DATASET RECORDS START
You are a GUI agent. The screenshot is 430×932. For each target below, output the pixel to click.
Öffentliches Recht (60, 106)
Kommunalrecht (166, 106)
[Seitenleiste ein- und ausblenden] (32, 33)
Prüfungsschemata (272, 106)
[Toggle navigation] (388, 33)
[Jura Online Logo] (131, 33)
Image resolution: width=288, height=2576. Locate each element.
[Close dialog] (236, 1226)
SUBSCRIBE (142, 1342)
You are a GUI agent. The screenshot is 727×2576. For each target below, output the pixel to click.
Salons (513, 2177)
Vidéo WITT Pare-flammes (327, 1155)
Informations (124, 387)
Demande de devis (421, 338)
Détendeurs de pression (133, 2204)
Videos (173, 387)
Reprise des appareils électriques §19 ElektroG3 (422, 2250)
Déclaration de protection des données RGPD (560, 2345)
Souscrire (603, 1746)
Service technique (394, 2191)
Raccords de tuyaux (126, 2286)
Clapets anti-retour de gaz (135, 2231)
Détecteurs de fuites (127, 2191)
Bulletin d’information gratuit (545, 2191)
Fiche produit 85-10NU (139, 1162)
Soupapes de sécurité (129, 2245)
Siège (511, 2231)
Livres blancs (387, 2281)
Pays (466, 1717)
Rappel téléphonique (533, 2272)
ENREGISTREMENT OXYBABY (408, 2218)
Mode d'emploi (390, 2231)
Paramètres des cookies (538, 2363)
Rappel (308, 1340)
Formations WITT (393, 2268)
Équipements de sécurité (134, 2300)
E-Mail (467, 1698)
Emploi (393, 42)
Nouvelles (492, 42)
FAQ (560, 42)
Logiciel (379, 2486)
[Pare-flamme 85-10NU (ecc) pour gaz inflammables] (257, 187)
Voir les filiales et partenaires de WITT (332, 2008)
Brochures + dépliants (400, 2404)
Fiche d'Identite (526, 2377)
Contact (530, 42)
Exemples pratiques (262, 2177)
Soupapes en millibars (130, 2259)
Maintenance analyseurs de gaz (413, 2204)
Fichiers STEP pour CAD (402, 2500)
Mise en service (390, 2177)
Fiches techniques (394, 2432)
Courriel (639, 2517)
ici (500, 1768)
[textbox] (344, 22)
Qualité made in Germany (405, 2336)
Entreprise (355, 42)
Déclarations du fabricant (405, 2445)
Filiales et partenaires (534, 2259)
DATASET RECORDS END
#### TASK DIRECTIONS:
Look for the line that contains "Contact (530, 42)" in the listing above. Set down that line and each line after it, ending with the last one.

#### RESPONSE TO THE EXERCISE:
Contact (530, 42)
Exemples pratiques (262, 2177)
Soupapes en millibars (130, 2259)
Maintenance analyseurs de gaz (413, 2204)
Fichiers STEP pour CAD (402, 2500)
Mise en service (390, 2177)
Fiches techniques (394, 2432)
Courriel (639, 2517)
ici (500, 1768)
[textbox] (344, 22)
Qualité made in Germany (405, 2336)
Entreprise (355, 42)
Déclarations du fabricant (405, 2445)
Filiales et partenaires (534, 2259)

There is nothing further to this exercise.